There are three Cayuga bands. The two largest, the Lower Cayuga and Upper Cayuga, live in Ontario, both at Six Nations of the Grand River, a reserve recognized by the Canadian government. Two federally recognized tribes of Cayuga constitute the third band in the United States: the Cayuga Nation of New York in Seneca Falls, New York, and the Seneca-Cayuga Tribe of Oklahoma.

The Cayuga Nation of New York does not have a reservation. Members have lived among the Seneca Nation on their reservation. Since the late 20th century, they have acquired some land in their former homeland by purchase.

==Land claims==
The Cayuga Nation of New York filed an action on November 19, 1980, in the United States District Court for the Northern District of New York to pursue legislative and monetary restitution for land taken from it by the State of New York during the 18th and 19th centuries. New York had entered into land sales and leases with the Cayuga Nation after the signing of the Treaty of Canandaigua after the American Revolutionary War. Its failure to get approval of the United States Senate meant the transactions were illegal, as the state had no constitutional authority to deal directly with Indian nations. The Treaty of Canandaigua holds that only the United States government may enter into legal discussions with the Haudenosaunee.

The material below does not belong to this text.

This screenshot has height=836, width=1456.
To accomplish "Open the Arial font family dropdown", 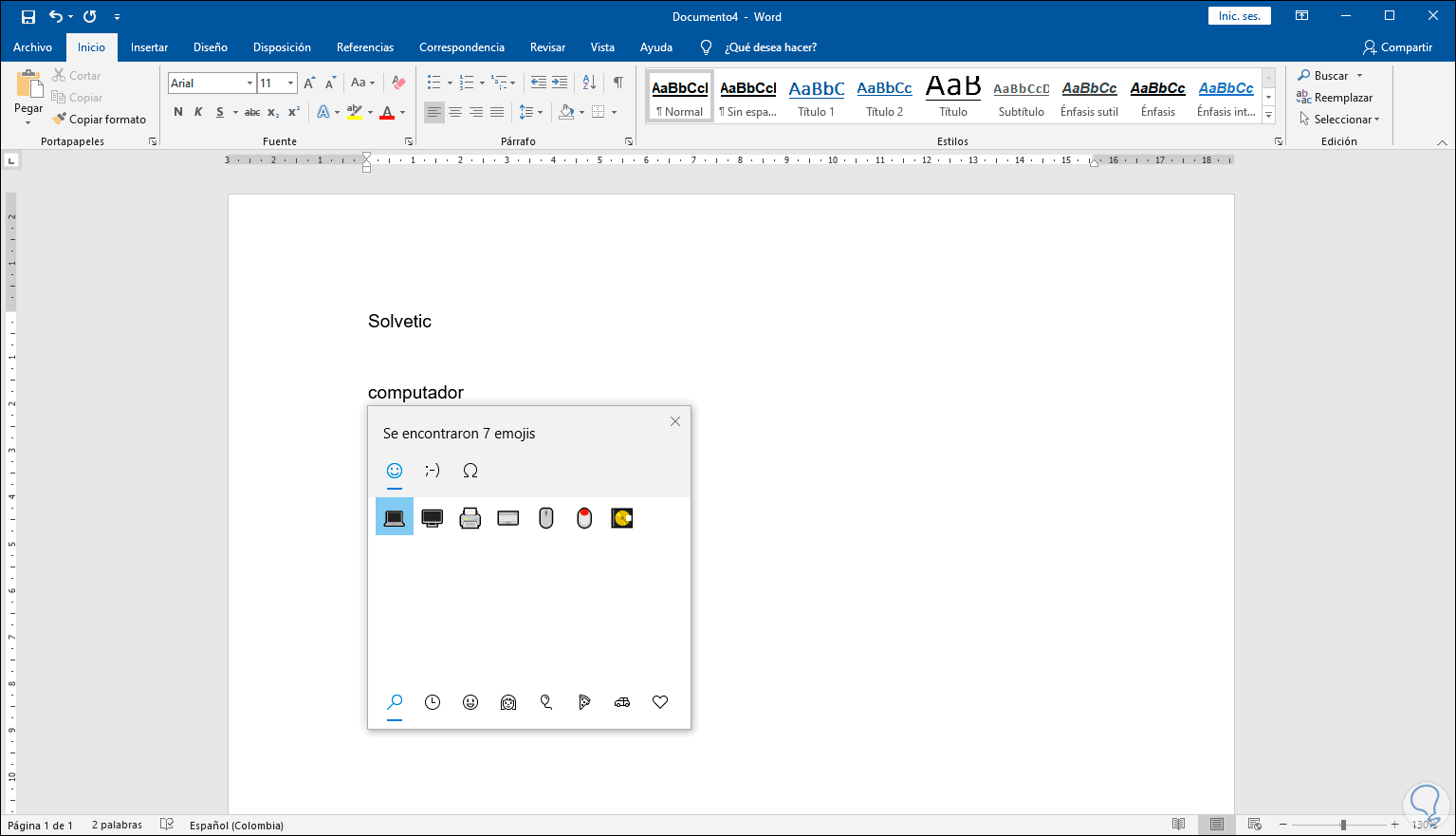I will click(x=249, y=83).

In 1981, the Seneca-Cayuga Tribe of Oklahoma was added as a plaintiff in the claim. Following many years of pre-trial motions, a jury trial on damages was held from January 18-February 17, 2000. The jury returned a verdict in favor of the Cayuga Indian Nation of New York and the Seneca-Cayuga Tribe of Oklahoma, finding current fair market value damages of $35 million and total fair rental value damages of $3.5 million. The jury gave the state a credit for the payments it had made to the Cayuga of about $1.6 million, leaving the total damages at approximately $36.9 million. On October 2, 2001, the court issued a decision and order which awarded a prejudgment interest award of $211 million and a total award of $247.9 million.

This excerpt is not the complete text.